EUR/GBP falls on sticky UK inflation
EUR/GBP is falling, extending losses from the previous session. The pound trades higher after UK inflation cooled in line with forecasts to 10.5% YoY, down from 10.7%.
However, core inflation, which strips out more volatile items such as food and fuel remained unchanged at 6.3%, defying forecasts of a decline to 6.2%.
The data comes after UK jobs data yesterday, which showed that wage growth jumped at the fastest pace in 20 years and unemployment remained low.
The tight labour market and stubbornly high inflation point to the BoE hiking rates aggressively again in the upcoming meeting, which is lifting the pound.
Suggestions that the BoE could be nearing the end of the hiking cycle seem misplaced given the recent data points.
Meanwhile, the euro came under pressure amid rumors that the ECB will look to slow the pace of rate hikes after the February meeting.
Looking ahead, eurozone inflation is expected to confirm the preliminary December print of 9.2% YoY from 10.1% in November.
Losses in the euro are being limited by easing recession fears. Yesterday German ZEW economic sentiment rose to levels prior to the Ukraine war.

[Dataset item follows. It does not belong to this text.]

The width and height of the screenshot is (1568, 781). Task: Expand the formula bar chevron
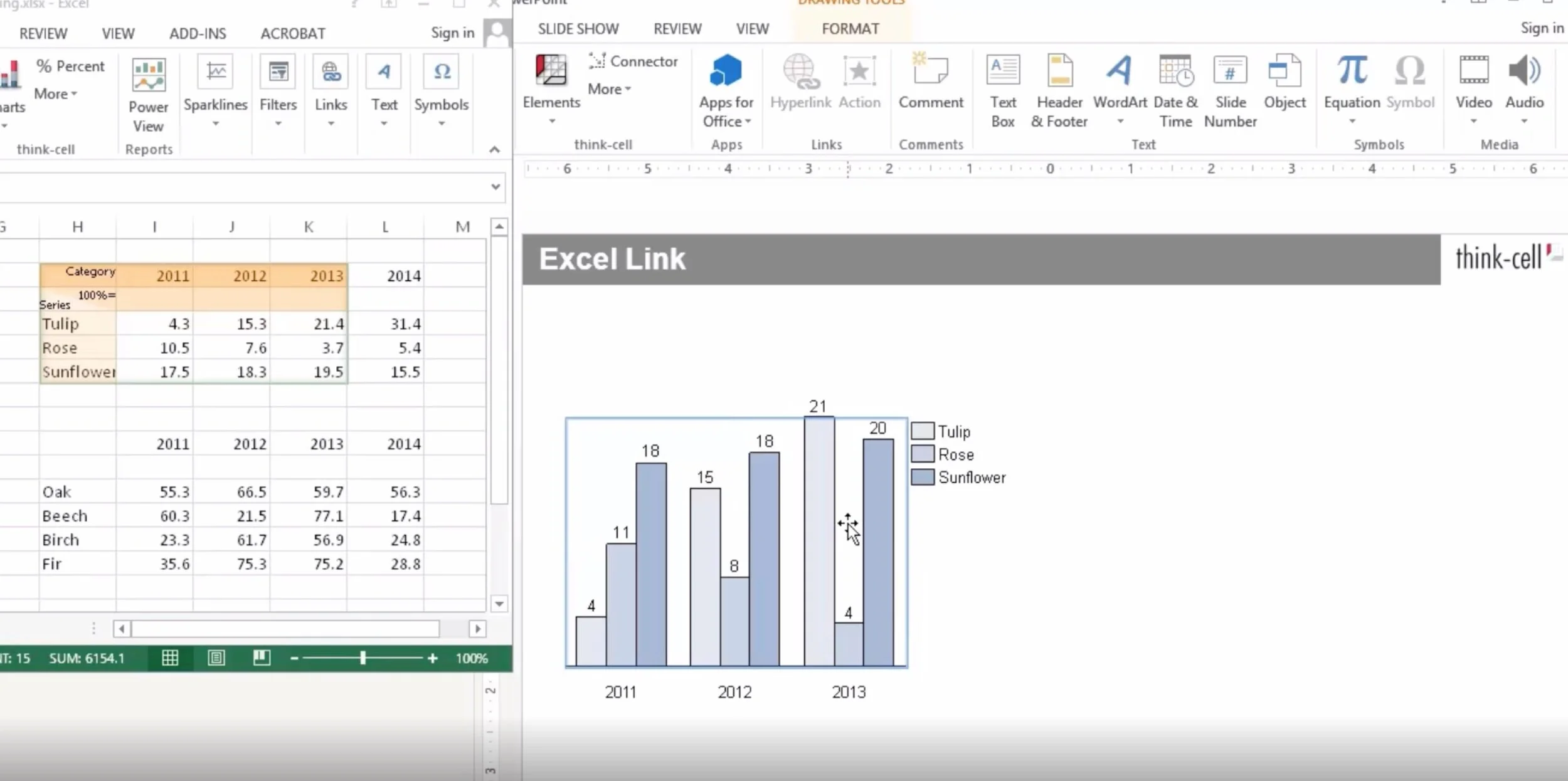click(x=495, y=187)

German Chancellor Scholz has also said that he believes Germany will avoid a recession.
Where next for EURGBP?
After running into resistance at 0.8895 the price has rebounded lower and is testing support at 0.8775, the 2023 low and the multi-month rising trendline support.
While the RSI has slipped back to neutral, the bearish crossover on the MACD keeps sellers hopeful of further losses.
A break below 0.8775, exposes the 50 sma at 0.8730. A break below here opens the door towards 0.8645 the early December high.
On the flip side, buyers could look for a rise back above 0.8820 the November high to bring 0.8895 back into focus.
Gold falls ahead of US PPI inflation & retail sales
Gold is falling for a third straight session, declining $25 from a 9 month high on the back of a firmer USD.
The greenback has been posting gains in recent days despite falling treasury yields as it picks up from a 7-month nadir.
While the US economic calendar has been quiet so far this week, that is set to change with the release of US PPI inflation, which is set to cool to 6.5% YoY in December, down from 7.5% in November.
US retail sales are also due and are expected to show that sales declined again in December -0.8% MoM, after falling -0.6% in November, the largest decline in retail sales in almost a year.
The data points are expected to provide evidence supporting the view that the Federal Reserve will slow down its pace of rate hikes owing to growing risks to consumer demand.
According to the CME FedWatch tool the market is pricing in a 95% probability of a 25 basis point rate hike in February and a 78% probability of another 25 basis point hike in March.
Where next for Gold?
Gold has extended its rebound from 1616, the November low, rising, above its 200 sma for the first time in 7 months, before running into resistance at 1929.
The 50 sma has crossed above the 200 sma in a golden cross bullish signal. However, the RSI is teetering on overbought territory, which warrants caution. A move lower or some consolidation could be on the cards.
Buyers would need to rise above 1929 to create a higher high and extend the bullish rise towards 1965 the March high.
Meanwhile, sellers would look for a move below 1870 the rising trendline support to open the door to 1830.